3/11/2016

A Look at the Art Market in 2015 and Art Market Returns


Forbes published an article where a European Fine Art Foundation report stated the art market saw its first drop in 2015 since 2012. According to the report the art market shrunk by 7% to $63.8 billion. Forbes also looked at an Artprice report showing art selling for over $100,000 was enjoying annual returns of 12% to 15%.

Forbes reports
A new report this week from European Fine Art Foundation showed that global art sales fell 7% last year to $63.8 billion, the first drop since 2012. Last month, index company Artprice reported that the value of global auction sales of art dropped to $16 billion, a 10.31% decrease from 2014, mostly because of the shrinking Chinese market, and there has been anecdotal evidence of falling sales at the most important auctions so far in 2016.

But what about art returns? During a talk at The Armory Show in New York last week, on the topic ‘How to Optimize the Unpredictable Art Market’, Andrea Danese, CEO of art lending company Athena Art Finance, sought to reassure the assembled audience of collectors.
 
Sure, the current volatility in the art market was a worry for many people, he said, but the long-term prognosis was good, because art selling for over $100,000 was achieving a rate of return of 12% to 15%. “I’m much more scared about buying stocks at this stage than I am about buying art,” he said.

But is a 12% to 15% return really realistic for most art collectors? That figure comes from Artprice. The company found that that the annualized return for art sold for more than $100,000 at public auctions in 2015, which had appeared in the auction market before, was between 12% and 15%. However, in its 2015 art market report, Artprice found that art sales of more than $100,000 account for less than 4% of auction lots.

Artprice also discovered that art works sold for between $20,000 and $100,000 in 2015 posted an overall annual return of 9.6%. Anything under $20,000 is not categorized as an investment, even though 90% of all fine art sold at public auctions last year sold for less than $19,320 and half sold for less than $1,234.

So while only 4% of art sold at auction last year achieved an annualized return of more than 12%, according to Artprice, more than 90% of art sold is not on the company’s investment radar and is deemed “of little economic significance’.

This may seem obvious, except that collectors often snap up the work of emerging artists for prices below $20,000, hoping for a financial return. “The traditional collector, when I began in the 1970s, was not concerned at all about the secondary market when they bought emerging artists,” said art advisor and curator Jeffrey Deitch during the same Armory panel. “Today’s collector is generally very concerned about getting their money out.”

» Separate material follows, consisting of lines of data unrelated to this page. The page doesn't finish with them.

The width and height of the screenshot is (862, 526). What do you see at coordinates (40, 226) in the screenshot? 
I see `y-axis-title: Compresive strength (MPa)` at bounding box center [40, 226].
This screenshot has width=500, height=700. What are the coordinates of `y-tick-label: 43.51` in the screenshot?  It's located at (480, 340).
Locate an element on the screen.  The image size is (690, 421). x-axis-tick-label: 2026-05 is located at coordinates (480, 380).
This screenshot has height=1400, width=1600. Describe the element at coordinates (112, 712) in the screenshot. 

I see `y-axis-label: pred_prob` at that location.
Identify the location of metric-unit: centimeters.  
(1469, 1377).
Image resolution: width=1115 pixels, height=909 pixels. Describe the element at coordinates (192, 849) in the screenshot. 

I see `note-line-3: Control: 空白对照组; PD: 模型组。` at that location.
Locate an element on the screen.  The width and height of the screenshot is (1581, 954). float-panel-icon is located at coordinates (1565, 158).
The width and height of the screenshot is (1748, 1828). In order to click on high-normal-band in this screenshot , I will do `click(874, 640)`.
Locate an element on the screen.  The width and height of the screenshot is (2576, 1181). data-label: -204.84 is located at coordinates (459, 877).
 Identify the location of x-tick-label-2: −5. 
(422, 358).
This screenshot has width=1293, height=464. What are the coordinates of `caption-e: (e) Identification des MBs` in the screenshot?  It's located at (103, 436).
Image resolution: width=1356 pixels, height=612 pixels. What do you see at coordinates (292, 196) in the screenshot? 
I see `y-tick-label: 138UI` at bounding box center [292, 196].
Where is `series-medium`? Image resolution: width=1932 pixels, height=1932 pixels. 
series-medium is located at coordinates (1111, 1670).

Art indices are forced to rely on data from the public auction market and limited by the large amount of art market information that is unknown, so their return calculations can be unreliable. They don’t include private gallery and dealer sales, for example, which make up around half of all sales, lots that don’t sell at auction, or art that is not valuable enough to be resold in the first place.

As Jean Minguet in Artprice’s Department of Econometrics points out, the 12% to 15% Artprice calculated on all works sold for over $100,000 at auction in 2015 takes into account some unavoidable biases, including the fact that some art works do not appear as a repeat sale in their database when these art works drop in value, because not all auctioneers provide this information.

But art indices also slice up the publically available data in different ways, producing vastly different results. So although the Mei Moses Art Indices also track repeat sales of art at auction, they present a much more gloomy view of art market returns in 2015.

The Mei Moses World All Art Index was down 3.1% in 2015. The rest of the Mei Moses indices are broken down by category, not price. Of the Impressionist and Modern, Old Master and Nineteenth Century and Post-War and Contemporary categories, only the last of these posted a positive return last year, rising 4.1%.

The bottom line: could you have sold your art for a 12% annual return last year, even though the market shrunk somewhat? Given all the data that is publicly available, probably not.